AIM OF THE EXERCISE:
From the line with "The width and" through the line with "This screenshot has height=840, width=1434.", repeat the entries verbatim, both end lines included, and add nothing.
+++ RECORDS FOR THIS TASK
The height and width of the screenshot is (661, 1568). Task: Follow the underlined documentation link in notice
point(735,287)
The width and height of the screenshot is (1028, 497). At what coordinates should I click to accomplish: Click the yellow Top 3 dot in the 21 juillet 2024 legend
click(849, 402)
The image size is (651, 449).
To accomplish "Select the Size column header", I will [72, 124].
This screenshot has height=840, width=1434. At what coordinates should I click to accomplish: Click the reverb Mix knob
++++++
+++ RECORDS FOR THIS TASK
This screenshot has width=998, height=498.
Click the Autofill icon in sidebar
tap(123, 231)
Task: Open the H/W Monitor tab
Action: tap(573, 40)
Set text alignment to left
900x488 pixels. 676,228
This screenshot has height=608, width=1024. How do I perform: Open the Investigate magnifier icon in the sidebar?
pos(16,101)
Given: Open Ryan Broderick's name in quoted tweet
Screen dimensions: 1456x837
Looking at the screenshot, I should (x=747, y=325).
++++++
COMPLETED TASK:
The width and height of the screenshot is (1028, 497). At what coordinates should I click to accomplish: Click the yellow Top 3 dot in the 21 juillet 2024 legend
click(849, 402)
The image size is (651, 449).
To accomplish "Select the Size column header", I will [72, 124].
This screenshot has height=840, width=1434. At what coordinates should I click to accomplish: Click the reverb Mix knob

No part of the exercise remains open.